Problem to work on ::
Which of the lines in the listing that follows hold "width"? Pull each one out.

Records to use ::

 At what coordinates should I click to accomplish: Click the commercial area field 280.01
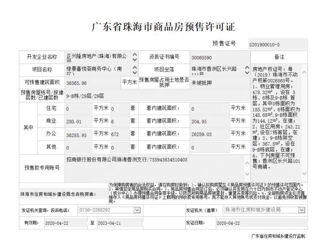(x=79, y=121)
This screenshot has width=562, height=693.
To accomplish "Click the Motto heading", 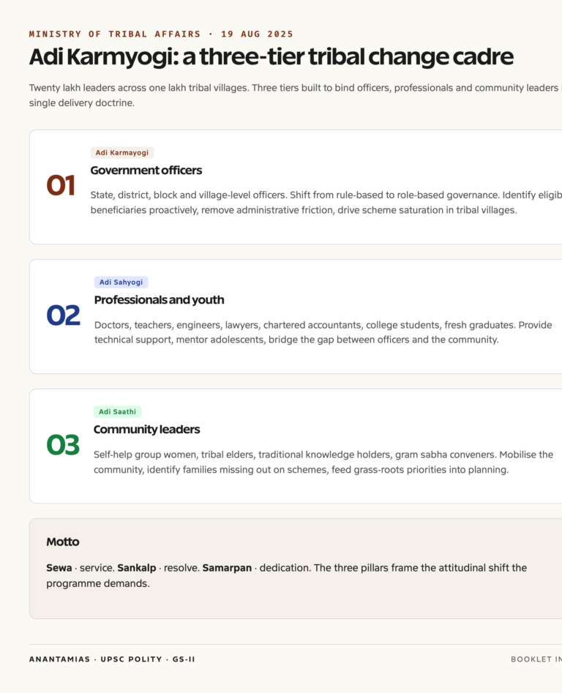I will [63, 542].
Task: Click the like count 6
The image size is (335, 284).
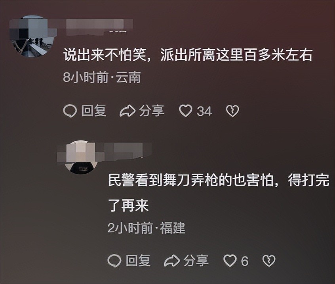Action: 245,261
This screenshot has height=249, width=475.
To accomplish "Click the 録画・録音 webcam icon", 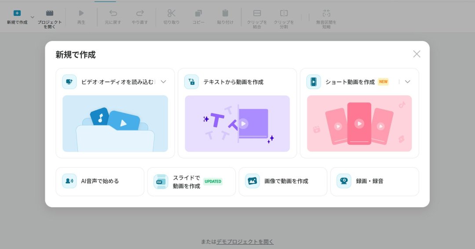I will (344, 181).
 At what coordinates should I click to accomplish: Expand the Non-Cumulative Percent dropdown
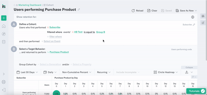[x=77, y=72]
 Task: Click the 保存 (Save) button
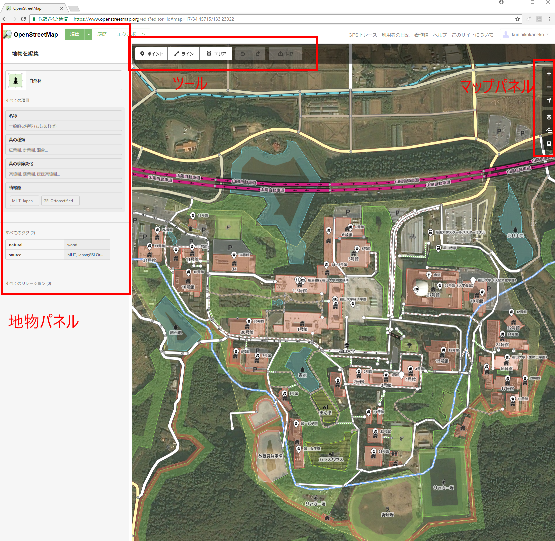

Your response ::
This screenshot has width=562, height=693.
This screenshot has height=249, width=475.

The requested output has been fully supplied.